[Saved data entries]

>>>>

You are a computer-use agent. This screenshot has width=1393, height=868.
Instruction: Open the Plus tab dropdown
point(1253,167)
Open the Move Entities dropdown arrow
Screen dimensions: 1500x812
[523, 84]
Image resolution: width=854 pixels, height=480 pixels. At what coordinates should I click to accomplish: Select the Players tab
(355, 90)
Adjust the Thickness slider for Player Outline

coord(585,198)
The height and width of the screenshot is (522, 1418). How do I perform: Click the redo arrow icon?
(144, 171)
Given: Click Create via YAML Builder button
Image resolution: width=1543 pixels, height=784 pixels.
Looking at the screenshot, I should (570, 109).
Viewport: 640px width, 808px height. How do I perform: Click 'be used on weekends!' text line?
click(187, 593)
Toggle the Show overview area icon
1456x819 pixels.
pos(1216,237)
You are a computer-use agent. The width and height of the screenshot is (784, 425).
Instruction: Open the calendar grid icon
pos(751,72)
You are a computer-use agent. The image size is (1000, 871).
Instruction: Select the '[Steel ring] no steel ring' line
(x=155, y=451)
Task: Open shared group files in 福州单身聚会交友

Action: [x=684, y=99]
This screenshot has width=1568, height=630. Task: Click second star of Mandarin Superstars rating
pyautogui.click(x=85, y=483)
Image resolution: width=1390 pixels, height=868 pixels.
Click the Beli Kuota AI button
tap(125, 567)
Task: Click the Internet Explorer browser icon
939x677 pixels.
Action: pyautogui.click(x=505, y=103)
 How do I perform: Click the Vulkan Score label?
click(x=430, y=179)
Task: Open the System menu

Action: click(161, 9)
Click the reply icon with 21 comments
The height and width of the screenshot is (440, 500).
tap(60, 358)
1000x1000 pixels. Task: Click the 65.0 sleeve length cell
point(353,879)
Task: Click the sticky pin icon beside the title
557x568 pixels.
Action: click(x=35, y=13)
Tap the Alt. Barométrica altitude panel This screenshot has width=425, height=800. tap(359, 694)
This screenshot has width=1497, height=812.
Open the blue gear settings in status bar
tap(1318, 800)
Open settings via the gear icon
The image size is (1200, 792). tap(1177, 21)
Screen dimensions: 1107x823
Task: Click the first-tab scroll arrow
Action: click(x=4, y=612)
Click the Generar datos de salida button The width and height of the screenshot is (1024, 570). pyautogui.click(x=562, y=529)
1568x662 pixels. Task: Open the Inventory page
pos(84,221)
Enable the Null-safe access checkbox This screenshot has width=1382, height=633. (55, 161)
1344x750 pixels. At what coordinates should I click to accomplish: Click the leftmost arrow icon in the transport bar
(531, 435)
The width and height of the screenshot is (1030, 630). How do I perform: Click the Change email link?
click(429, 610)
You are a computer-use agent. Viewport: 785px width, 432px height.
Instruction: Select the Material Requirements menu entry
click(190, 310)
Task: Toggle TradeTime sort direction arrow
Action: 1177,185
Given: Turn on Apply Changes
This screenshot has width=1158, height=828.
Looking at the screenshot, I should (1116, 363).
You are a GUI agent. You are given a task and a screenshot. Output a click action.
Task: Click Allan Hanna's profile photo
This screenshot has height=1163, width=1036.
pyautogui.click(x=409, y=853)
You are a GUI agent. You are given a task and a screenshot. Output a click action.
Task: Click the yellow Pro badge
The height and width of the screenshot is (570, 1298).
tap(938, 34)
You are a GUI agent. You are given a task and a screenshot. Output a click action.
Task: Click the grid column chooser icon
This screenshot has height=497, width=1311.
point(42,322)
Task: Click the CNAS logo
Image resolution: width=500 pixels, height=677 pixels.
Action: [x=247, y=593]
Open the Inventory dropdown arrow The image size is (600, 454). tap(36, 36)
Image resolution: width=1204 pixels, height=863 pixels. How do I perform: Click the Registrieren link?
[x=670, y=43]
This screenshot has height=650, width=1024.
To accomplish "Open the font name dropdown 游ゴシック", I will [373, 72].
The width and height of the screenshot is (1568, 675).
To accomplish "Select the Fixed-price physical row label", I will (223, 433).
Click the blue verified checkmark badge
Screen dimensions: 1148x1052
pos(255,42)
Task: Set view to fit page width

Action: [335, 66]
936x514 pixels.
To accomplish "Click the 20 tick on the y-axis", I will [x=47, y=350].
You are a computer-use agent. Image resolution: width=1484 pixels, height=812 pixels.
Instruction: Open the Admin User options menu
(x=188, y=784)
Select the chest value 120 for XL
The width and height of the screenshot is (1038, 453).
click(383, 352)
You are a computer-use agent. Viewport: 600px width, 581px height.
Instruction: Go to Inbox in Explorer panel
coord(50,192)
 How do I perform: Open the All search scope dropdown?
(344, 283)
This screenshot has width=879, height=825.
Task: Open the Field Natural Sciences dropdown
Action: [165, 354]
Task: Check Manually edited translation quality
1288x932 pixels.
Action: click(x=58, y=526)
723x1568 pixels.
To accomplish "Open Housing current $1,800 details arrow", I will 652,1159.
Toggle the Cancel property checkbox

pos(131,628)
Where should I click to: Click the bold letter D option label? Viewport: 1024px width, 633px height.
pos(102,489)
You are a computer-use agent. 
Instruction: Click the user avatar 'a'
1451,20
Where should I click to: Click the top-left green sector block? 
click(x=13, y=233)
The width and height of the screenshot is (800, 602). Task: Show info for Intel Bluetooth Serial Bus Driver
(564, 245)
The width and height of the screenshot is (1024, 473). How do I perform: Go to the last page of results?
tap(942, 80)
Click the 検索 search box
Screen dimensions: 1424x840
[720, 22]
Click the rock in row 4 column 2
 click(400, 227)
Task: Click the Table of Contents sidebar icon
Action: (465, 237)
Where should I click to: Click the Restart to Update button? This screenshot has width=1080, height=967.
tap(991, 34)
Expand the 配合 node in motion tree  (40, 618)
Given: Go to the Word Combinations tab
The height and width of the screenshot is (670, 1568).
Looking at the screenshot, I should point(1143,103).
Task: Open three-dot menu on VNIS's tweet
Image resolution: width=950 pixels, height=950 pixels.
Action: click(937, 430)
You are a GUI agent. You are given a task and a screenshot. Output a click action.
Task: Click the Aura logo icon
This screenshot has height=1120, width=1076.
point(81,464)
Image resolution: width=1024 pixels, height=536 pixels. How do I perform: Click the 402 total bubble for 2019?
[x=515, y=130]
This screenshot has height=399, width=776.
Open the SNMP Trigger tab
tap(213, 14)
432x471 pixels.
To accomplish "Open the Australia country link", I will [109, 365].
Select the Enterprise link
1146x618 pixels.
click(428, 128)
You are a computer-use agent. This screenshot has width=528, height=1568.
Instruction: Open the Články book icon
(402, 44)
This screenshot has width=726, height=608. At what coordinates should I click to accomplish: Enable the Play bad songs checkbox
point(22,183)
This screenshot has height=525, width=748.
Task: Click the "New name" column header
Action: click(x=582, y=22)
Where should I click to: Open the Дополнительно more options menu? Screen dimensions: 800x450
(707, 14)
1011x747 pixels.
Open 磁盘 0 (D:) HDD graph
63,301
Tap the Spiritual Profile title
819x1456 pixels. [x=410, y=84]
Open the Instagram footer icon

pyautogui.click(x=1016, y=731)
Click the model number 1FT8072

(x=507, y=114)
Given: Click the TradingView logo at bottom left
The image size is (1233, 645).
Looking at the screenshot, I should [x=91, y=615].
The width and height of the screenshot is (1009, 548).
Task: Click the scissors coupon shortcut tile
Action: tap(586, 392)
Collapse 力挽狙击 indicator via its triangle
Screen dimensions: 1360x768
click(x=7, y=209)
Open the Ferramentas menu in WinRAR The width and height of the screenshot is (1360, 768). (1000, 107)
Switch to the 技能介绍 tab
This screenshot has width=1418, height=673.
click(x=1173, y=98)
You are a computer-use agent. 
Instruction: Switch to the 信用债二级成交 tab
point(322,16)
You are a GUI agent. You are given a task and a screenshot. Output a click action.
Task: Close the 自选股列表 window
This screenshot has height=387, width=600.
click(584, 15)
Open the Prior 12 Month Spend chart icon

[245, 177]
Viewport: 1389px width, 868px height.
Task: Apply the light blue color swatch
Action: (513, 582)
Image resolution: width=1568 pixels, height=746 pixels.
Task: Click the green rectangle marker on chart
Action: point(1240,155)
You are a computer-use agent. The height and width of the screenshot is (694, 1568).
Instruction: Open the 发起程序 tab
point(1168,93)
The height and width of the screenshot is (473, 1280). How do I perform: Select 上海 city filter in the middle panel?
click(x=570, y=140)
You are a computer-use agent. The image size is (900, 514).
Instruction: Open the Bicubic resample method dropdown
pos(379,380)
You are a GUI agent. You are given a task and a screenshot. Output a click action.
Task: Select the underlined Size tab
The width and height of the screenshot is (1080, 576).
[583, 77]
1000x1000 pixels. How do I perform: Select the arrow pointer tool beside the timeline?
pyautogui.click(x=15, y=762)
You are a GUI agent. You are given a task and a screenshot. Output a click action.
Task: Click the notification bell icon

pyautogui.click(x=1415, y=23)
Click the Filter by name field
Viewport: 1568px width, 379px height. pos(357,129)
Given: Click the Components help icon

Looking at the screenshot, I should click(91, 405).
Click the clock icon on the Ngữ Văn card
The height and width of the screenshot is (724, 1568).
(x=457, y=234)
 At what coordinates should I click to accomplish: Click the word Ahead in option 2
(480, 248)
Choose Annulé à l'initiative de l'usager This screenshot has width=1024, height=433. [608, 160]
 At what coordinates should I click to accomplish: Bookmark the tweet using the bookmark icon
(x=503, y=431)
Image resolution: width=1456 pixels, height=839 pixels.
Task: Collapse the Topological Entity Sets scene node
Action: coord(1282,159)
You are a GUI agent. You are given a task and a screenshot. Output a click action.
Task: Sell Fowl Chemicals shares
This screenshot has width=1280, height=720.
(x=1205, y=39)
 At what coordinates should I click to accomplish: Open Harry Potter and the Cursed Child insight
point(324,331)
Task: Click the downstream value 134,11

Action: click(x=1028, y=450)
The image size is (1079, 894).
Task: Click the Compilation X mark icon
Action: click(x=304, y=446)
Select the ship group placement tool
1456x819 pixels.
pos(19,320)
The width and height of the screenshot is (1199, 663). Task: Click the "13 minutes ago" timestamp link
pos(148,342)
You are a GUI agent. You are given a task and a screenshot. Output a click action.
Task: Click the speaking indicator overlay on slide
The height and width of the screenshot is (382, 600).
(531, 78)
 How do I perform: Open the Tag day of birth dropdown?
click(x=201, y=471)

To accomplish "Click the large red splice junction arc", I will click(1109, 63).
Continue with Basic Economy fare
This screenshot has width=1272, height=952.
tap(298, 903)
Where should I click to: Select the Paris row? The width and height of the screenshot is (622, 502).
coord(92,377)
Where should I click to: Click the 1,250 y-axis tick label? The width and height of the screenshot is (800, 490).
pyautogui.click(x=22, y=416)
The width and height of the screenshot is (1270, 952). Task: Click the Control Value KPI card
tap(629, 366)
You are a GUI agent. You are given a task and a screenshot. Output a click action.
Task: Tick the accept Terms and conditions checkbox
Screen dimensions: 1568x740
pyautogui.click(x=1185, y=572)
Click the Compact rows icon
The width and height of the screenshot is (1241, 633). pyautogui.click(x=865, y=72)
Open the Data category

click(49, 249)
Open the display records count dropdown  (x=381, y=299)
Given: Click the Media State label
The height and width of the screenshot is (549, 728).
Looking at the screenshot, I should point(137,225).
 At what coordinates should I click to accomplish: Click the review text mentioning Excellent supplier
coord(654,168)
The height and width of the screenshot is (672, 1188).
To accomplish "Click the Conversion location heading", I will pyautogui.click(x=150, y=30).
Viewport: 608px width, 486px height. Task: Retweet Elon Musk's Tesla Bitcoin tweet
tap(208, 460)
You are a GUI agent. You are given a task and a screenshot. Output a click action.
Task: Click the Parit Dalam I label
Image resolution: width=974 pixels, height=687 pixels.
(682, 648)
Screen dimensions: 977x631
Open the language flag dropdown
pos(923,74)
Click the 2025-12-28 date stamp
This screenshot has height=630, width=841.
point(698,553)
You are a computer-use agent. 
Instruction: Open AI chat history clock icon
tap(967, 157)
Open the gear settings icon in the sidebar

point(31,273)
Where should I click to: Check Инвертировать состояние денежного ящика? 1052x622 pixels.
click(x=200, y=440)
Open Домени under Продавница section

<<<<

# WHAT THE TASK REQUIRES:
Beginning at the line above with "939x677 pixels." and finishing at the line with "You are a computer-use agent. Viewport: 785px", return each line exactly and return nothing else.

# RESPONSE AREA:
939x677 pixels.
Action: pyautogui.click(x=505, y=103)
 How do I perform: Click the Vulkan Score label?
click(x=430, y=179)
Task: Open the System menu

Action: click(161, 9)
Click the reply icon with 21 comments
The height and width of the screenshot is (440, 500).
tap(60, 358)
1000x1000 pixels. Task: Click the 65.0 sleeve length cell
point(353,879)
Task: Click the sticky pin icon beside the title
557x568 pixels.
Action: click(x=35, y=13)
Tap the Alt. Barométrica altitude panel This screenshot has width=425, height=800. tap(359, 694)
This screenshot has width=1497, height=812.
Open the blue gear settings in status bar
tap(1318, 800)
Open settings via the gear icon
The image size is (1200, 792). tap(1177, 21)
Screen dimensions: 1107x823
Task: Click the first-tab scroll arrow
Action: click(x=4, y=612)
Click the Generar datos de salida button The width and height of the screenshot is (1024, 570). pyautogui.click(x=562, y=529)
1568x662 pixels. Task: Open the Inventory page
pos(84,221)
Enable the Null-safe access checkbox This screenshot has width=1382, height=633. (55, 161)
1344x750 pixels. At what coordinates should I click to accomplish: Click the leftmost arrow icon in the transport bar
(531, 435)
The width and height of the screenshot is (1030, 630). How do I perform: Click the Change email link?
click(429, 610)
You are a computer-use agent. Viewport: 785px width, 432px height.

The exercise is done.